Baxter is married to Olivia with four children. When Baxter applied online for a credit card in June 2021, he said that he was earning $3,551.71 a month, that Olivia was earning $5,038 a month, and that their joint monthly expenses were $6,743. The lender was satisfied that Baxter and Olivia had a budget surplus and approved the credit card with a $2,000 limit.

By June 2022 Baxter and Olivia were experiencing financial difficulty and went to a financial mentor for help. On the information available to the financial mentor, he was concerned that the original lending decision was not responsible and asked the lender for more information about their affordability assessment.

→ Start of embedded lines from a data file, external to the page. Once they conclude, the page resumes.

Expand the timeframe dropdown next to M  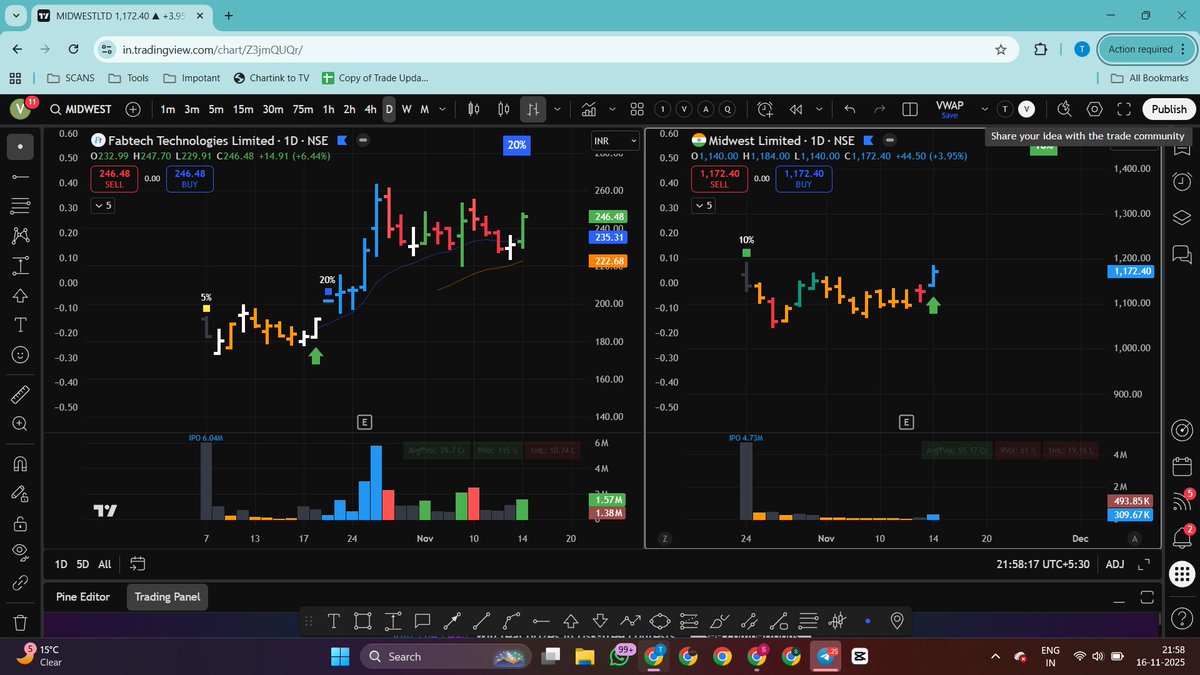[x=441, y=109]
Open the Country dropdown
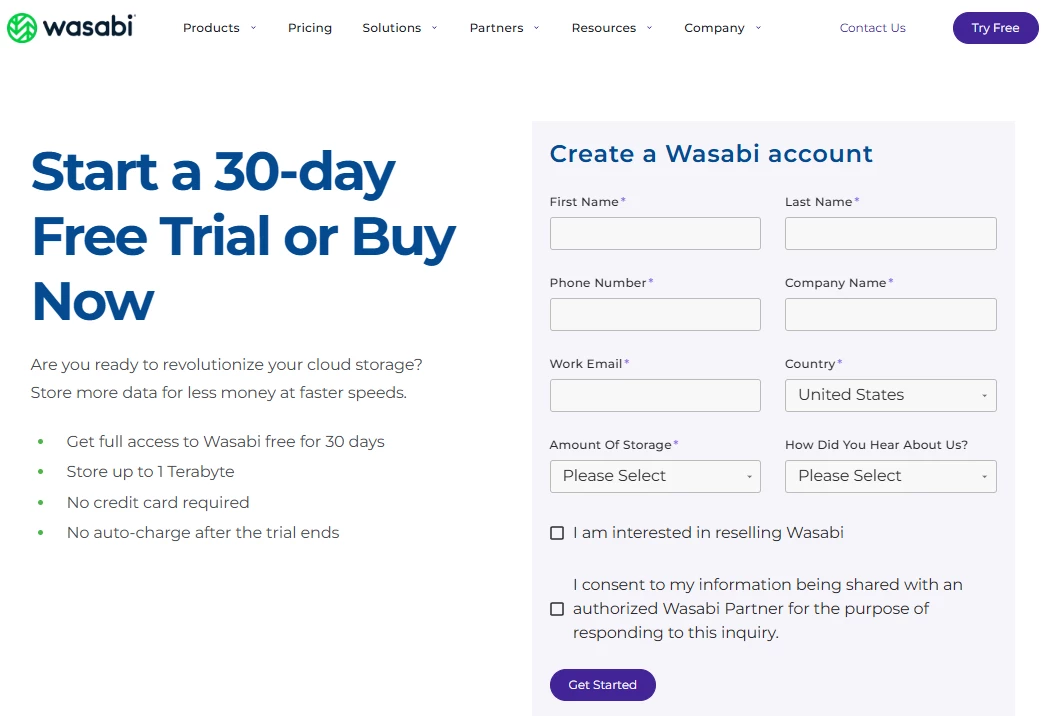 890,395
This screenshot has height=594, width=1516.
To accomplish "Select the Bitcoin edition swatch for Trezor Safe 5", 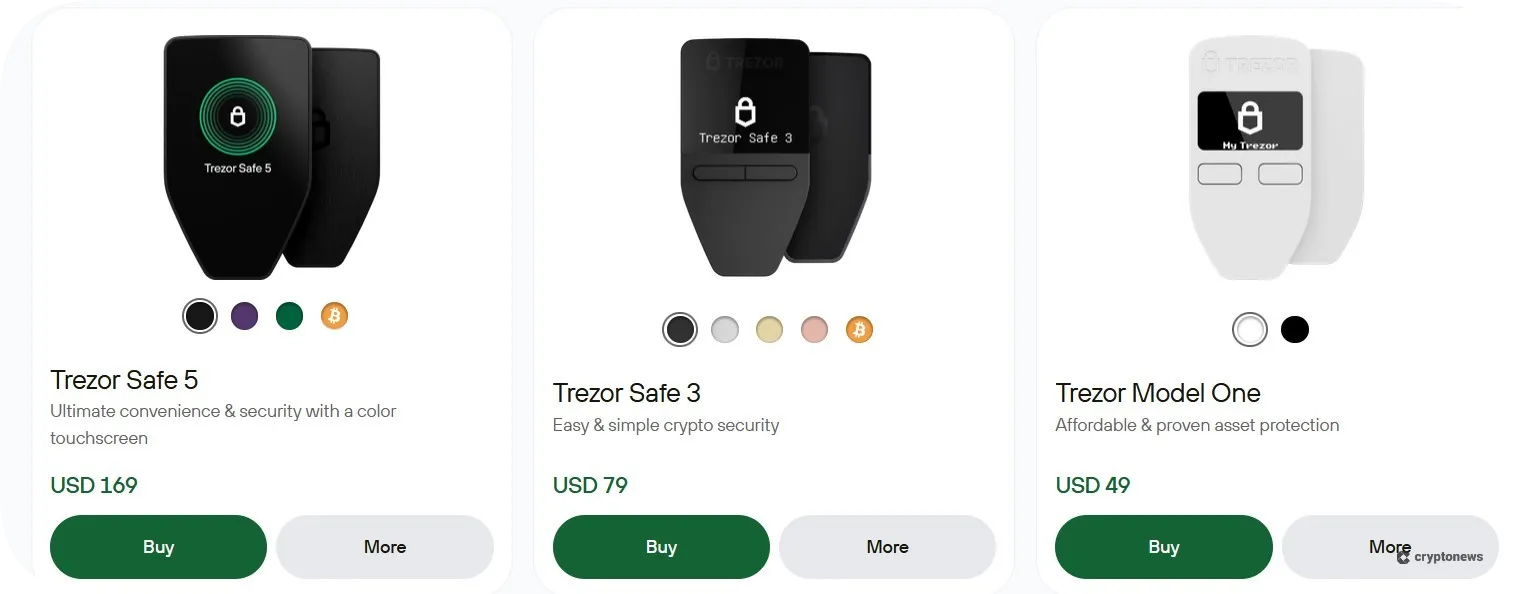I will coord(334,315).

The lender gave the financial mentor Baxter and Olivia’s bank statements but refused to give him any more information saying it was commercially sensitive. The financial mentor said that, under the Credit Contracts and Consumer Finance Act 2003 (CCCFA), the lender was obliged to give him the information relied on when assessing affordability. The lender disagreed, and the financial mentor complained to FSCL.

Dispute

The financial mentor said that, based on his information, he was concerned that the lender had not met their responsible lending obligations and wanted to check the lender’s calculations.

The lender said they had given the financial mentor all the information they could and were withholding their calculation because it was commercially sensitive.

Review

We explained to the lender that under section 9CA of the CCCFA the lender must:

  • keep records about the inquiries made under section 9C of the CCCFA (that the lending is affordable and suitable)
  • demonstrate how they satisfied themselves that the lending met the responsible lending obligations in section 9C(3)(a) of the CCCFA
  • give us records that relate to the loan agreement that is under dispute.

We also reminded the lender that under our terms of reference they are obliged to provide any information that, in our Financial Ombudsman’s view, relates to the complaint.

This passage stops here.